◆ **Условие задания**
Приведите заново часть обзора журналов между словами «См. также сайт движения» и «Андрей Василевский (www.avas.da.ru).» включительно, подставив «ресурс» вместо «сайт».

◆ **Фрагмент документа**
------------------------------------------------------------------------

См. также сайт движения «Идущие вместе»: http://iv.com.ru, http://www.idushie.ru

См. также сайт общественного комитета «За нравственное возрождение Отечества»: http://www.komitee.r2.ru

Составитель Андрей Василевский (www.avas.da.ru).

«Вопросы истории», «Дружба народов», «Знамя», «Октябрь»

Анатолий Азольский. Белая ночь. Повесть. — «Дружба народов», 2002, № 10

«Потому что только дурак на сцене способен выразить самое сокровенное в человеке, его светлые, как ленинградские белые ночи, страдания, и если вспомнить всех переходящих из века в век героев трагедий и комедий, всех, начиная от Гамлета до Мышкина, то обнаружится, что все они — дураки и, более того, дурачки, так и не понявшие, где они живут и кто их окружает, о какую землю трутся их нестоптанные башмаки и с какой жалостью посматривают на них, лепечущих дурости, здравомыслящие сограждане. А тот столичный чиновник, которого сдуру приняли за ревизора? Над которым до сих пор смеются граждане, давно понявшие, что брать не взятки надо, а почту, телеграф, банки (казну, а не купеческие кошельки); дурню чиновнику, все уже понимают, не любезничать бы с женой и дочерью городничего, а тащить под одеяло племянницу почтмейстера: уж тогда письмо господину Тряпичкину не удостоилось бы перлюстрации и оглашения на всю Россию всех эпох ее».

Cм. также: «28 журнальных страниц [Азольского] читаются на одном дыхании, при том что их „содержание“ другой автор раскатал бы на здоровущий роман. Словом, настоящая „хорошо сделанная вещь“», — пишет Андрей Немзер («Время новостей», 2002, № 196, 23 октября ).

Григорий Бакланов. Из двух книг. — «Знамя», 2002, № 9

«В одной — рассказы. (В номере ладная вещь — „Дурень“. Как-то сразу угадывается, из какого поколения пишется такое. — П. К.). И начатые, и законченные, и те, что вроде бы закончены, но пусть пока полежат. Я давно уже никуда не спешу…»

Из второй книги, под названием «Разное», мог бы привести любовно-беспощадное о Слуцком.

Ефим Бершин. Дикое поле. Приднестровский разлом. — «Дружба народов», 2002, № 9, 10.

К сегодняшнему дню «Дикое поле» вышло книгой и уже вызвало острые международные реакции. Это — совсем не хроника, скорее новый «опыт художественного исследования», замешанный на личных свидетельствах. Страшных, кровавых. Их я цитировать не стану.

«Апокалипсис начинается в головах. <…> Молдавская поэтесса Леонида Лари, заявив, что возрождение нации дороже собственных детей, развелась со своим русским мужем, с которым нажила двоих ребятишек, и решила выйти замуж за памятник Стефану Великому» (№ 9). Описывается свадьба. Настоящая, с памятником.

------------------------------------------------------------------------

◆ **Исходные данные**
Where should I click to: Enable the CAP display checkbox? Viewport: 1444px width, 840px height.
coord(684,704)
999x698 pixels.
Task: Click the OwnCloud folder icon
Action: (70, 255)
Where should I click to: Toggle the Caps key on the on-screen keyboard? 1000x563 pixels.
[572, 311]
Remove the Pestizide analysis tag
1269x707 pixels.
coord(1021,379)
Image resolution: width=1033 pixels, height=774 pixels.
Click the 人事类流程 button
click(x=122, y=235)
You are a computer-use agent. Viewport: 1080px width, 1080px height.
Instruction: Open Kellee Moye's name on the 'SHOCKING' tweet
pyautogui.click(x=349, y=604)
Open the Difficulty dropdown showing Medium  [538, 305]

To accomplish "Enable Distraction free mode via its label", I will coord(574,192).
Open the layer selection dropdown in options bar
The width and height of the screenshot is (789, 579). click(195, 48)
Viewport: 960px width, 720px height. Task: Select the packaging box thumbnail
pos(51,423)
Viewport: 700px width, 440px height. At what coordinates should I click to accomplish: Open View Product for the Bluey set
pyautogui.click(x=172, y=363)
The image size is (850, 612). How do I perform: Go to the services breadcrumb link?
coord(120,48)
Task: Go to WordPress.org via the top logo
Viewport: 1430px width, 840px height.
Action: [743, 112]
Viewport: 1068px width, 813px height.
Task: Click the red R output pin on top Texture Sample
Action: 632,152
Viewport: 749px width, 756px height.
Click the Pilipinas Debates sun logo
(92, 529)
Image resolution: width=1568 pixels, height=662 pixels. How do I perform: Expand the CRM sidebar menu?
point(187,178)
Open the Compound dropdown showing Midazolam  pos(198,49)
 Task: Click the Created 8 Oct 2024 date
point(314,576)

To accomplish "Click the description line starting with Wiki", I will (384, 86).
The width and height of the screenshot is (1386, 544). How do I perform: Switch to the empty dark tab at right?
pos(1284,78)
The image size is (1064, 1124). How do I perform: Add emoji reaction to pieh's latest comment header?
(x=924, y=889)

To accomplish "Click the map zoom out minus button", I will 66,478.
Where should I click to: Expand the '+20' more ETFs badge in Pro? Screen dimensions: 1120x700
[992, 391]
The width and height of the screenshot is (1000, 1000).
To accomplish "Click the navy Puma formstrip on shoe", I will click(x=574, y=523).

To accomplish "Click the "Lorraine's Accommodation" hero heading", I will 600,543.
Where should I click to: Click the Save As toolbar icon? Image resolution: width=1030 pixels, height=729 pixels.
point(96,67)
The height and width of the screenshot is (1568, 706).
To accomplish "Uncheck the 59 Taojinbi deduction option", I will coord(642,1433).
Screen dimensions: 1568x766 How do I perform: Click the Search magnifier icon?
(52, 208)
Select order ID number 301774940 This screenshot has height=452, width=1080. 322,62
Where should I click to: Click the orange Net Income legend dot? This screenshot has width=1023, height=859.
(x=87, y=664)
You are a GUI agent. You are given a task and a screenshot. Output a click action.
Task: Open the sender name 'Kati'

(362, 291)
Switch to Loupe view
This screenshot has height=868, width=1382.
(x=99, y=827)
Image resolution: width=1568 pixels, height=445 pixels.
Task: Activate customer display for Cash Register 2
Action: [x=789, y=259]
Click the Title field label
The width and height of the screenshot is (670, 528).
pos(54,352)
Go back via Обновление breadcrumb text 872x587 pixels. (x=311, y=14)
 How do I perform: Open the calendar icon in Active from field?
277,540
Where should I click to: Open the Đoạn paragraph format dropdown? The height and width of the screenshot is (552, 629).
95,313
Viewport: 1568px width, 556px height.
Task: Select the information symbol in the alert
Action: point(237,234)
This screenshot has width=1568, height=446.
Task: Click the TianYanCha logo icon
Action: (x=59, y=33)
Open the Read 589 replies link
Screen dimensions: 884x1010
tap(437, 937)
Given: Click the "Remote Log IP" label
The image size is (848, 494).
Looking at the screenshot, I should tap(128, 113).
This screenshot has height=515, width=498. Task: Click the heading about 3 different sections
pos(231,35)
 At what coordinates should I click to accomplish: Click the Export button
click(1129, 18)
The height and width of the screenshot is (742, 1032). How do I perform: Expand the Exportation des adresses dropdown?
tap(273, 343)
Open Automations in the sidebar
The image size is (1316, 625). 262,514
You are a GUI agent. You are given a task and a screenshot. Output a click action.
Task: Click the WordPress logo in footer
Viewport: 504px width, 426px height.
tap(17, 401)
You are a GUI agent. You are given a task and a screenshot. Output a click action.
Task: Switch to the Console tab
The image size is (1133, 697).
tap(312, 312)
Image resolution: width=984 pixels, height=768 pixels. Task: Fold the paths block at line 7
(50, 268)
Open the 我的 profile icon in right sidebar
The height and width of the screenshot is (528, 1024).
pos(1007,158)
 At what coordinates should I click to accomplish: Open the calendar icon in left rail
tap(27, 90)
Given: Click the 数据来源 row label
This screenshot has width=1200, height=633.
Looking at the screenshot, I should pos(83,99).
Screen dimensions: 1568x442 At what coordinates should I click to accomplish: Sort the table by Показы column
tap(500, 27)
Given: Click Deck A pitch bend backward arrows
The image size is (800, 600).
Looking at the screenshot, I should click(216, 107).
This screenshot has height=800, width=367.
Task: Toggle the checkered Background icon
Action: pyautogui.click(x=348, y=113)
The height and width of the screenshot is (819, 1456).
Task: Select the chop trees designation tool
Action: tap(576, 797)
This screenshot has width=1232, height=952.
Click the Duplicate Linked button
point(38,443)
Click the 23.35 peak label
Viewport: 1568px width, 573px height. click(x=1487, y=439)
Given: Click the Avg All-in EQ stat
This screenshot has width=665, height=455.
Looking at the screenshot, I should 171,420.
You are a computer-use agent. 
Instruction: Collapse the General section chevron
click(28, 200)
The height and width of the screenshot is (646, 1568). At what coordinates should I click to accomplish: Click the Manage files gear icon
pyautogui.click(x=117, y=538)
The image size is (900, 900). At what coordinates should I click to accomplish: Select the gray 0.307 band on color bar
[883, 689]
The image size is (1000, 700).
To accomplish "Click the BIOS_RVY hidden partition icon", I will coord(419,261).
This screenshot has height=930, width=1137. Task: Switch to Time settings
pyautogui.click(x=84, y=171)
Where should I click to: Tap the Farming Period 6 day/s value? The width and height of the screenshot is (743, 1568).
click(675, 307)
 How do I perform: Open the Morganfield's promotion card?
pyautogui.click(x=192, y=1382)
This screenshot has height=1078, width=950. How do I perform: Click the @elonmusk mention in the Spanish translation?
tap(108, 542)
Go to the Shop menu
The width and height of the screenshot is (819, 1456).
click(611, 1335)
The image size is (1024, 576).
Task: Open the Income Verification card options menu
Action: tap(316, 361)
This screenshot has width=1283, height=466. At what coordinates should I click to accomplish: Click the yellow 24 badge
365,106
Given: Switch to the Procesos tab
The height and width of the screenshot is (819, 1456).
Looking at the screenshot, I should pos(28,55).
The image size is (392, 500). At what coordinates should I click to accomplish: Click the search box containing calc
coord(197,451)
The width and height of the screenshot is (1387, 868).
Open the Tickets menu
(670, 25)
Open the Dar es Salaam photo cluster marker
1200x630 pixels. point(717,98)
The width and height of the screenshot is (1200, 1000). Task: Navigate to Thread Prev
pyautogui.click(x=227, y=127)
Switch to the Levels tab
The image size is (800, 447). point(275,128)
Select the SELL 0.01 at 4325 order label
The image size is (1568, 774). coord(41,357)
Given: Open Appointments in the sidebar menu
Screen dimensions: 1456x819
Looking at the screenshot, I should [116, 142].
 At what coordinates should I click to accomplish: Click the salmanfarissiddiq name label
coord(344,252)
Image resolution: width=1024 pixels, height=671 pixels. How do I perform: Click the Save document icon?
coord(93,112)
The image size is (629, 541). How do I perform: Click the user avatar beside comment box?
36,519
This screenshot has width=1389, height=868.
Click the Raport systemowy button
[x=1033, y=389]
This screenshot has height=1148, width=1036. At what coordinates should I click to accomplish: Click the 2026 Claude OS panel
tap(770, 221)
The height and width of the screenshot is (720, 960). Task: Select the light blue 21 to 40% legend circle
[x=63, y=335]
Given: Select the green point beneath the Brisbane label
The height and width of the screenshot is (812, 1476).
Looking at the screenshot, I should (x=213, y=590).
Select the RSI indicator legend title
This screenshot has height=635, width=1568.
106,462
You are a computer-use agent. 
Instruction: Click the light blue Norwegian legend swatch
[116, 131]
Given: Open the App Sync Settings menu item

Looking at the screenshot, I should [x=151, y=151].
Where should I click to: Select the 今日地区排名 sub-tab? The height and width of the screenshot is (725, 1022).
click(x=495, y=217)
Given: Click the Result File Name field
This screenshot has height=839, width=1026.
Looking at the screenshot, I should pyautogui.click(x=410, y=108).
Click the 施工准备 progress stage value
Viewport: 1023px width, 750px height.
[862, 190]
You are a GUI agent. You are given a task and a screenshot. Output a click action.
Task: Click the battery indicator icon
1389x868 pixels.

------------------------------------------------------------------------

◆ **Ответ ниже**
См. также ресурс движения «Идущие вместе»: http://iv.com.ru, http://www.idushie.ru

См. также ресурс общественного комитета «За нравственное возрождение Отечества»: http://www.komitee.r2.ru

Составитель Андрей Василевский (www.avas.da.ru).